7.10 pcfg-predict-eval

This tool evaluates the accuracy of prediction of every next symbol in a terminal symbol sequence by comparing the number of correctly predicted terminal symbols with a calculated upper bound on the number of terminal symbols predictable using a specified PCFG.

Example

The file predict_eval.pcfg contains the following PCFG:

$ cat predict_eval.pcfg

  S: "a" B "d"
  ;

  B: "b"
   | "c" "c"
  ;

Suppose, this PCFG has generated the following terminal symbol sequence stored in the file actual.seq:

$ cat actual.seq

  a c c d a b d

In this terminal symbol sequence, an upper bound on the number of correctly predictable terminal symbols is 6, as all 4 terminal symbols outside of subsequences ‘c c’ and ‘b’ are constant according to the PCFG, the sum of average numbers of correctly predictable terminal symbols at the second and sixth positions is 0.5+0.5=1, and the second ‘c’ always follows the first ‘c’ thereby adding 1 to the number of correctly predictable terminal symbols. An upper bound on the number of correctly predictable terminal symbols divided by sequence length is prob_wpredict_max=6.0/7=0.85714286.

While reading the terminal symbol sequence, a test program was trying to predict the next terminal symbol the PCFG generates. Suppose, the test program has predicted the following terminal symbol sequence and stored it in the file predicted.seq:

$ cat predicted.seq

  a c b d a d d

In this terminal symbol sequence, the number of correctly predicted terminal symbols is 5, because the terminal symbols ‘b’ and ‘d’ at the third and sixth positions differ from the terminal symbols ‘c’ and ‘b’ at the same positions in the actual terminal symbol sequence in the file actual.seq, and terminal symbols at all other positions are equal. The number of correctly predicted terminal symbols divided by sequence length is prob_npredict_actual=5.0/7=0.71428571.

The following command calculates and prints the aforementioned numbers prob_wpredict_max and prob_npredict_actual:

$ pcfg-predict-eval predict_eval.pcfg actual.seq predicted.seq

  {
      "seq_len"              : 7,
      "wpredict_max"         : 6.00000000,
      "npredict_actual"      : 5,
      "prob_wpredict_max"    : 0.85714286,
      "prob_npredict_actual" : 0.71428571
  }

Synopsis

Use the command line formats:

pcfg-predict-eval [options] PCFG_FILE ACTUAL_SEQ_FILE PREDICTED_SEQ_FILE
pcfg-predict-eval [options] PCFG_FILE COMBINED_SEQ_FILE

where:

PCFG_FILE

A PCFG (see PCFG Format) without left recursion.
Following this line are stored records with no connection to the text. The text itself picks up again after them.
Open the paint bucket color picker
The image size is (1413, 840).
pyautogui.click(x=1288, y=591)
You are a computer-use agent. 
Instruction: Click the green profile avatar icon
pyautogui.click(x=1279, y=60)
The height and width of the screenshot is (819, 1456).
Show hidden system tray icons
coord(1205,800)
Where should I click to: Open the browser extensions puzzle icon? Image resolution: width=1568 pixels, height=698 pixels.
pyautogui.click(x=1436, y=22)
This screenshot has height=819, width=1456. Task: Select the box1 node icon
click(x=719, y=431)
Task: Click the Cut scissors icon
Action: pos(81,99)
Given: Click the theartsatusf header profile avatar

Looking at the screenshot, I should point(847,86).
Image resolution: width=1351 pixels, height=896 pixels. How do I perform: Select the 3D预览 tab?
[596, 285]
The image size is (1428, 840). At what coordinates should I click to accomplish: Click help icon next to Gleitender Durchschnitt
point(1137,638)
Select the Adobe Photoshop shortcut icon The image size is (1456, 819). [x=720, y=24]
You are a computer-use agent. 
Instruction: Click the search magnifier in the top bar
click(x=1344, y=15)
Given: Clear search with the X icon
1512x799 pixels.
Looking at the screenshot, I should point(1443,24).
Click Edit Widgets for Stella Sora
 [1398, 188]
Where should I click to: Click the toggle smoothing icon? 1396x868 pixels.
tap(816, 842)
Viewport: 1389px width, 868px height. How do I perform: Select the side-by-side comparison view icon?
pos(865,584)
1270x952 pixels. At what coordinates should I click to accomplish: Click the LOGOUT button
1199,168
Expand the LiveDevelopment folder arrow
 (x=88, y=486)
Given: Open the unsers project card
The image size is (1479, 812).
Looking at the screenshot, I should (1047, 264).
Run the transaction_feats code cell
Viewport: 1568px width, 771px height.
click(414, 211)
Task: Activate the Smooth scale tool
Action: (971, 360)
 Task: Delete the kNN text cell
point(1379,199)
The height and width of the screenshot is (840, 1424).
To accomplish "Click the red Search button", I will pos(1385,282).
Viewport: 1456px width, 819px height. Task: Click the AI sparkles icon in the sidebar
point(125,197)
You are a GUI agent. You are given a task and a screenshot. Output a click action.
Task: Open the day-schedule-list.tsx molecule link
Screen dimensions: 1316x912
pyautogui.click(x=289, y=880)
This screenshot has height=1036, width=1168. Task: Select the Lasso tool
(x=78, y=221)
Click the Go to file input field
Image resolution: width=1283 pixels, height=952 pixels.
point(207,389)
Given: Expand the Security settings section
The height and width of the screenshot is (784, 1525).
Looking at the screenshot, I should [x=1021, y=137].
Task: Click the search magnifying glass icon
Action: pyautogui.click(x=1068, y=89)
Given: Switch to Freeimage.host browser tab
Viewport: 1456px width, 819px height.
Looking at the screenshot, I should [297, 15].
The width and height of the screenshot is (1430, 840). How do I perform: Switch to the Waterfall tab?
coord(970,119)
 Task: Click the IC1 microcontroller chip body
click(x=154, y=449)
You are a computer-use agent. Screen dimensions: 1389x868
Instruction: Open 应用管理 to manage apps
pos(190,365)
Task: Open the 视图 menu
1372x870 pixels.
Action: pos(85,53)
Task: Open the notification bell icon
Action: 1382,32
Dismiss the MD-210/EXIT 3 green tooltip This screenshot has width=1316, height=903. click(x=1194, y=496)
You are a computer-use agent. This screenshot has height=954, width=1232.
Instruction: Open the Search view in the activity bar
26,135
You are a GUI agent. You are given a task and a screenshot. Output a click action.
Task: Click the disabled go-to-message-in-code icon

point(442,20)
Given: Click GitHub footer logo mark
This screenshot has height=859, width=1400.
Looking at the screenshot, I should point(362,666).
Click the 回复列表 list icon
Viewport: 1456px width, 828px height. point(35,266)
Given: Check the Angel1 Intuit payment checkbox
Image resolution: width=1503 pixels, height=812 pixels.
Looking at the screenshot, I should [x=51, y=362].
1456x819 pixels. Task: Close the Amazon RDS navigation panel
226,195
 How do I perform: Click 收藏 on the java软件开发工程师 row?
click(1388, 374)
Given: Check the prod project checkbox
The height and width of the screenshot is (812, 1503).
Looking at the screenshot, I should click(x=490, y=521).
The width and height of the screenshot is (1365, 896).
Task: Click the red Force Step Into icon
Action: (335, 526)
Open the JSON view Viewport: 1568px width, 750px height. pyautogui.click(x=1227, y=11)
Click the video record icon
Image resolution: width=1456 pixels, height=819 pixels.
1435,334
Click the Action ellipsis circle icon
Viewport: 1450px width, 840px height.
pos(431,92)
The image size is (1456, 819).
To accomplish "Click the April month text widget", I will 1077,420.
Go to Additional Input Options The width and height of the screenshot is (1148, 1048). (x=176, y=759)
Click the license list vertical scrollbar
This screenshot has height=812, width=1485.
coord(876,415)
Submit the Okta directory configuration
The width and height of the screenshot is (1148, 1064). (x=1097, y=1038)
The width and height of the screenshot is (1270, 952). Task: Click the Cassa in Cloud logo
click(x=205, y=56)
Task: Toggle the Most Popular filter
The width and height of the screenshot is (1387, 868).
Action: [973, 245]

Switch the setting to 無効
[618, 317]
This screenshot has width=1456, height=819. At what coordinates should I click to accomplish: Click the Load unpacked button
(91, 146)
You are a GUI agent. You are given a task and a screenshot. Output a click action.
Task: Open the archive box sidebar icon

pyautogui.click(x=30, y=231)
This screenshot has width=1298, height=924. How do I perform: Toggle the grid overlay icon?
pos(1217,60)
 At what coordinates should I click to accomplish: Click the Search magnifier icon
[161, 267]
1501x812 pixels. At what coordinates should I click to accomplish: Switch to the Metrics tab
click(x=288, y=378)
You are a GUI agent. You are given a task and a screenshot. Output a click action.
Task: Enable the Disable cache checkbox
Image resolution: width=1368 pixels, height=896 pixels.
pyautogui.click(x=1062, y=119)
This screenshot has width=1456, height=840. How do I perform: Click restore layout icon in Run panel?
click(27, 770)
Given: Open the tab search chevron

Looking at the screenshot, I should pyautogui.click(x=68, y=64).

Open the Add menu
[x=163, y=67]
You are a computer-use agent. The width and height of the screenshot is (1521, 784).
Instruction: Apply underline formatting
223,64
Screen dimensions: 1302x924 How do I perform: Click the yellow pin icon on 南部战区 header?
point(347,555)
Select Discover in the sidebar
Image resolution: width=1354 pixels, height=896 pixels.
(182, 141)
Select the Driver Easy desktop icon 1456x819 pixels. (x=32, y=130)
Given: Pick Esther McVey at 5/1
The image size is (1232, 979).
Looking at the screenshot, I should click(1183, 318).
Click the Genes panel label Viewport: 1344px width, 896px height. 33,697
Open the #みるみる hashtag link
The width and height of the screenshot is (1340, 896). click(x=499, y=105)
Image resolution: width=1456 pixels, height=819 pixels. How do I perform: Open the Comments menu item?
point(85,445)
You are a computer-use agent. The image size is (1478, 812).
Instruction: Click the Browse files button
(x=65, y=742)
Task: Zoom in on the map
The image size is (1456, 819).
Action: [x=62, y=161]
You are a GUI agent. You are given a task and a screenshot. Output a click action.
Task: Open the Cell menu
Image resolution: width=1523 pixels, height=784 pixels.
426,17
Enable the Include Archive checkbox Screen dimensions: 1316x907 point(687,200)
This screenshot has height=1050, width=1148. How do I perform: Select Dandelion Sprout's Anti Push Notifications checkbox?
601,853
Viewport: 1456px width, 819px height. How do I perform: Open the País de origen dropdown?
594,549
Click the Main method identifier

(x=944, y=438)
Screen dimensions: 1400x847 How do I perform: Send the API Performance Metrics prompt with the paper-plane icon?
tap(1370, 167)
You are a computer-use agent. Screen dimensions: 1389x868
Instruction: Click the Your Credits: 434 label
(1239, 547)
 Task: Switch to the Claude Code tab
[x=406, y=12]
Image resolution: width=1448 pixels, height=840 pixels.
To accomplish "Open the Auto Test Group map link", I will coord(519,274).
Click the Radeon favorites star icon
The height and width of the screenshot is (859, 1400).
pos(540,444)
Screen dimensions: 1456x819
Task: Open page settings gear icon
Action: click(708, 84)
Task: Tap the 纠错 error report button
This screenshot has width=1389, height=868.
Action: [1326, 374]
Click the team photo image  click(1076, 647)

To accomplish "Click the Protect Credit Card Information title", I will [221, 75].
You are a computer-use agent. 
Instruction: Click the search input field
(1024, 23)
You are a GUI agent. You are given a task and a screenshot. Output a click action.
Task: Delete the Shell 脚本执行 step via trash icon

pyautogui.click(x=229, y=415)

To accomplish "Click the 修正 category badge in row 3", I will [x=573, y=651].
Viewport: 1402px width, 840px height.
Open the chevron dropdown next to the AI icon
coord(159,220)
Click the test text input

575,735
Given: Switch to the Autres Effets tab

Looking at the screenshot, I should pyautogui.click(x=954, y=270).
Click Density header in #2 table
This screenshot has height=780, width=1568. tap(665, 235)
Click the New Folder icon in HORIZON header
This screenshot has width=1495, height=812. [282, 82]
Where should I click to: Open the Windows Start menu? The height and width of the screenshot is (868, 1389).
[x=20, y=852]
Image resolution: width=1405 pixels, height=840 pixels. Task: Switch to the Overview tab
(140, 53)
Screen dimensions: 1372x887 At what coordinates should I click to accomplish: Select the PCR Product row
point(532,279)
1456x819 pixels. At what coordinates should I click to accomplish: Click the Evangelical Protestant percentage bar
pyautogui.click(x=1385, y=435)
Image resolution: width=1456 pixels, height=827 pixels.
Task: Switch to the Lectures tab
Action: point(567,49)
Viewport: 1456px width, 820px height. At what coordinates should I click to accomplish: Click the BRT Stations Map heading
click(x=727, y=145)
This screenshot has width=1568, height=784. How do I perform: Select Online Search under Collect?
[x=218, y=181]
Along with a terminal symbol sequence generated according to the PCFG, they specify an upper bound on the number of correctly predictable terminal symbols. The tool may hang if the PCFG has an empty production.

ACTUAL_SEQ_FILE

An actual terminal symbol sequence. It is a terminal symbol sequence produced by a PCFG in PCFG_FILE. The sequence consists of (unquoted) terminal symbol names separated by spaces or single newline characters. Multiple consecutive newline characters separate parse units.

PREDICTED_SEQ_FILE

A predicted terminal symbol sequence for calculating prediction accuracy. The sequence consists of (unquoted) terminal symbol names separated by spaces or single newline characters. Multiple consecutive newline characters separate parse units. The number of terminal symbols in the sequence must be equal to the number of terminal symbols in a sequence in ACTUAL_SEQ_FILE. Parse unit segmentations in the two sequences must be at the same terminal symbol positions. Specify this argument equal to ACTUAL_SEQ_FILE to only calculate an upper bound on the number of terminal symbols correctly predictable in a terminal symbol sequence.

COMBINED_SEQ_FILE

A terminal symbol sequence combined from an actual terminal symbol sequence and predicted terminal symbol sequence. The combined sequence consists of terminal symbol pairs separated by spaces or single newline characters. Multiple consecutive newline characters separate parse units.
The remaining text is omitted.